Asset management trends: A return to consolidation


Inorganic growth may be an answer to volatility


In December 2022, Moody’s downgraded its outlook for the global asset management industry from stable to negative, citing factors such as:

  • An operating environment that has grown dramatically more volatile since central banks began raising interest rates and Russia invaded Ukraine and
  • A decline in industry assets under management (AUM) of over 15% during 2022 from a near high of $126 trillion at the start of the year.

Here’s what to expect next.


Volatility — and its downward pressure on AUM — should persist in 2023, as will rising operating costs and client demands for lower fees, according to a January Pensions & Investments article. Pricing pressure has been an industry challenge for years but worsened measurably in 2022 as inflation rose and the large market returns of previous years disappeared.

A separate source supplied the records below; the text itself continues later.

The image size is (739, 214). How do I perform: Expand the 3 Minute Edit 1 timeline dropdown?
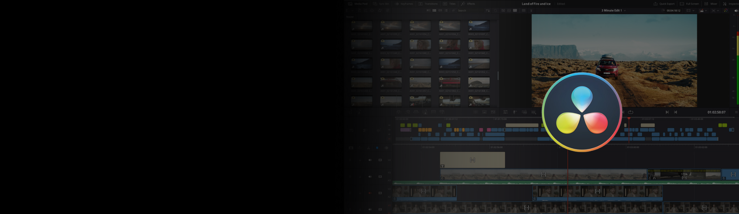coord(625,11)
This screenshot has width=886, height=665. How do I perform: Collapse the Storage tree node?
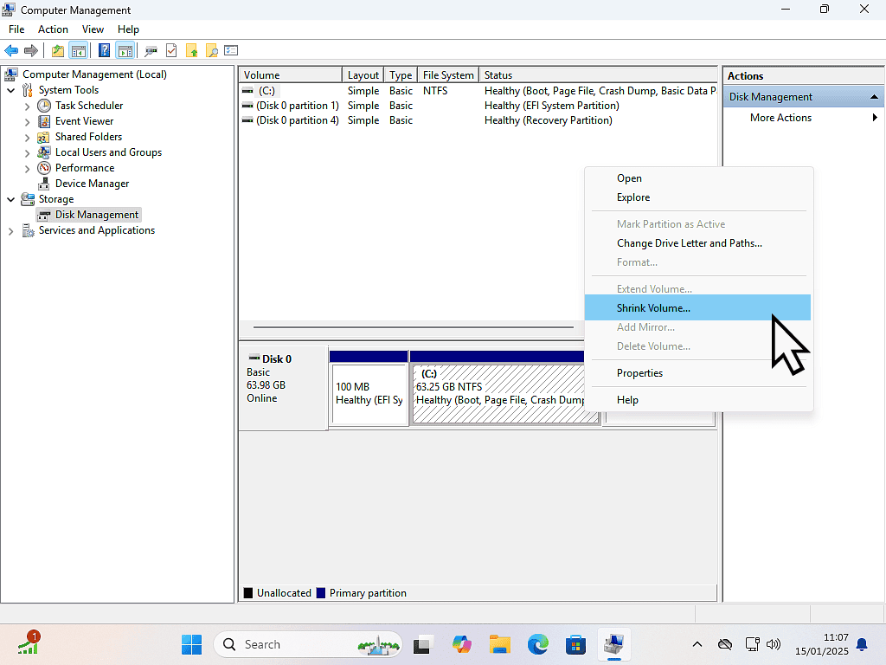click(x=11, y=199)
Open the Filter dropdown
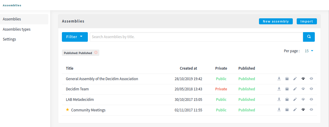 (75, 37)
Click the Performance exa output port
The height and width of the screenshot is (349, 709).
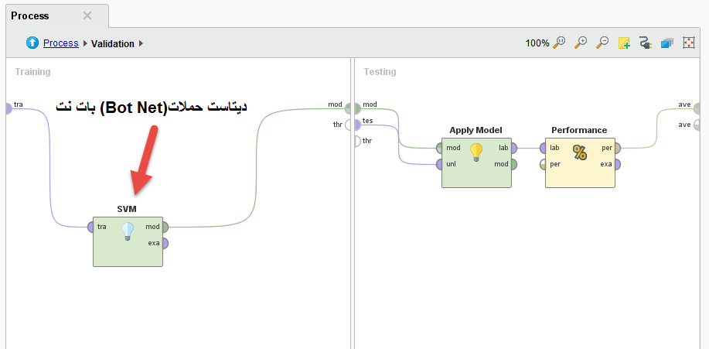[x=617, y=164]
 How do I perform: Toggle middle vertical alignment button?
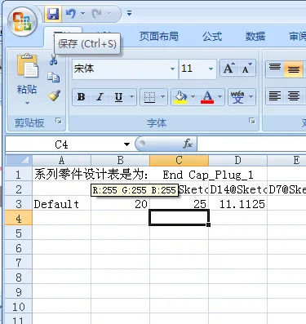(x=293, y=69)
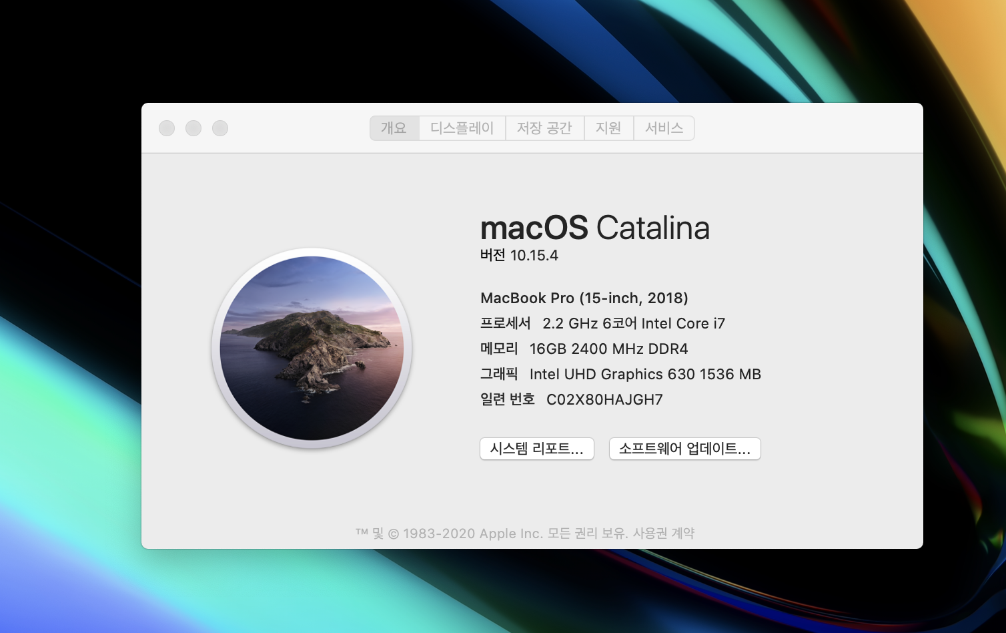
Task: Click the serial number C02X80HAJGH7
Action: [604, 400]
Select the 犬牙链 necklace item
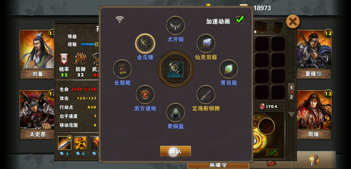 click(176, 26)
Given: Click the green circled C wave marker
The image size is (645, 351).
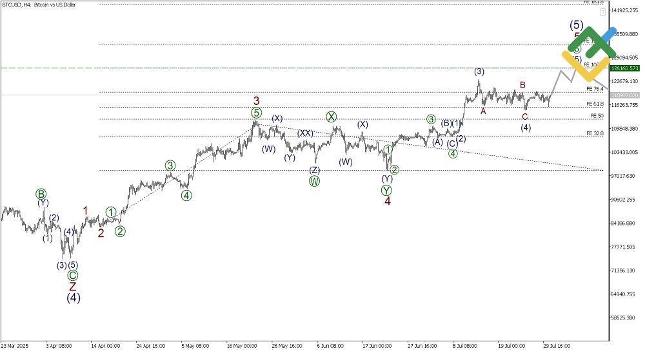Looking at the screenshot, I should [x=73, y=275].
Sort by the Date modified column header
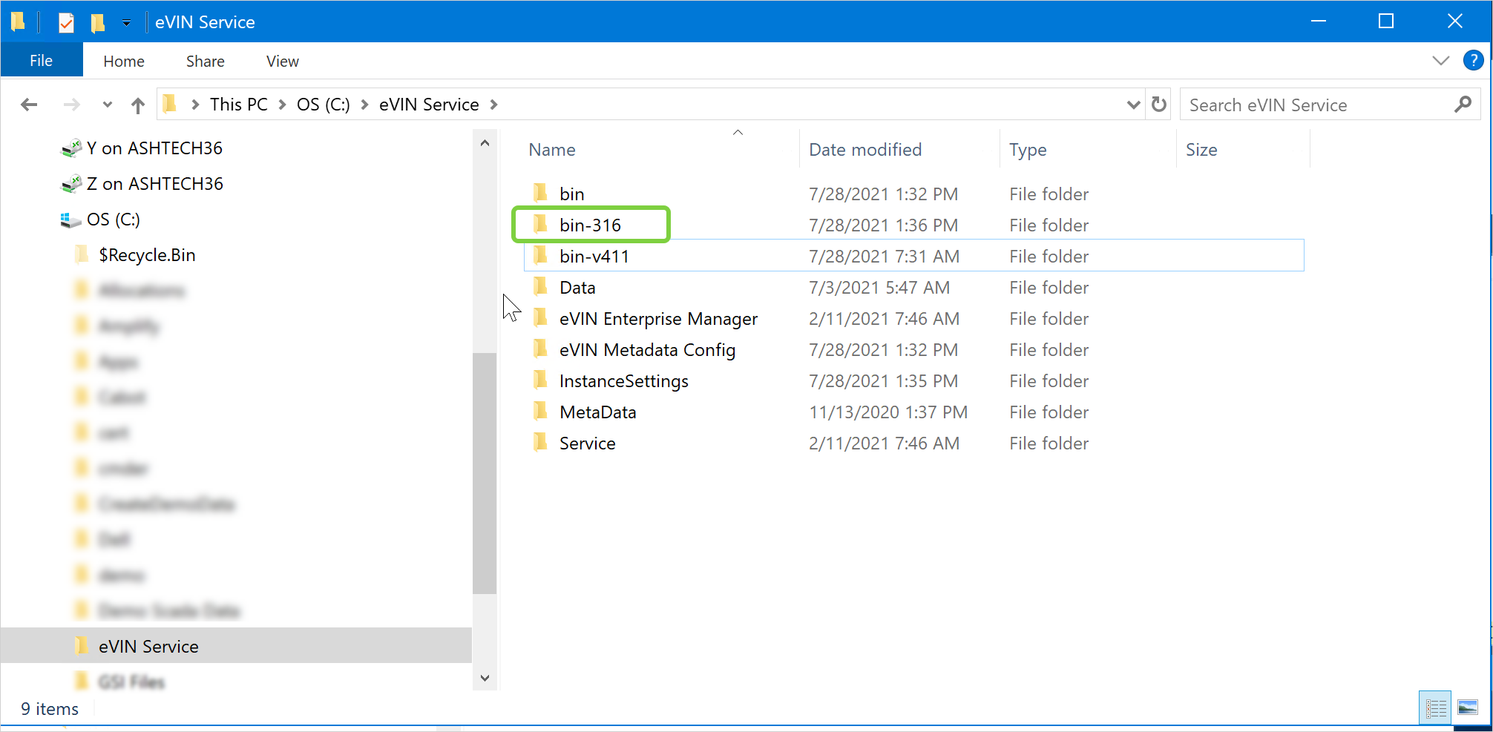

The likely result? Asset managers’ profit margins and their ability to grow AUM organically will continue to be a challenge — with no relief from traditionally more lucrative products, such as actively managed mutual funds. Their underperformance has led investors to flee to low-cost investments like exchange-traded funds (ETFs), another trend expected to outlive 2023.


On the upside, managers are expected to continue seeing organic inflows into ESG allocations this year, despite poor performance in 2022 compared with non-ESG funds.


Managers may continue to increase their ESG AUM, partly to satisfy the 80% of millennial investors who value ESG as their top investment priority, according to ESG Clarity. But millennials will not be patient forever. This year will be a bottom-line test for these assets, with investors expecting managers to vet them more carefully. Sustainable investments, like low-cost ETFs and private market funds, are positioned to attract the largest inflows in 2023.


But these organic sources of AUM seem inadequate to sustain asset managers against rising volatility, clients’ willingness to shop for better rates and returns, the rising cost of reliable data, and fintech’s theft of talent. To thrive, asset managers must take two steps in 2023.


First, the time has come for them to compete for talent by meeting workers at least halfway on flexible hours, remote work and ways to improve work-life balance.


Second, they must have a clear strategic plan to extract value from a new phase of industry consolidation. This is especially true for smaller and midsized managers with about $500 billion of AUM but without the benefits of scale, according to Moody’s.


M&A activity slowed in 2022 due to market uncertainty and the realization that scale for its own sake is not a foolproof survival strategy. The difference to look for this year is that asset managers should be more selective, looking for targets not just to grow their AUM but also to refocus their business models so they can benefit from the industry’s growth areas, such as ESG, wealth management, and alternatives, according to WealthManagement.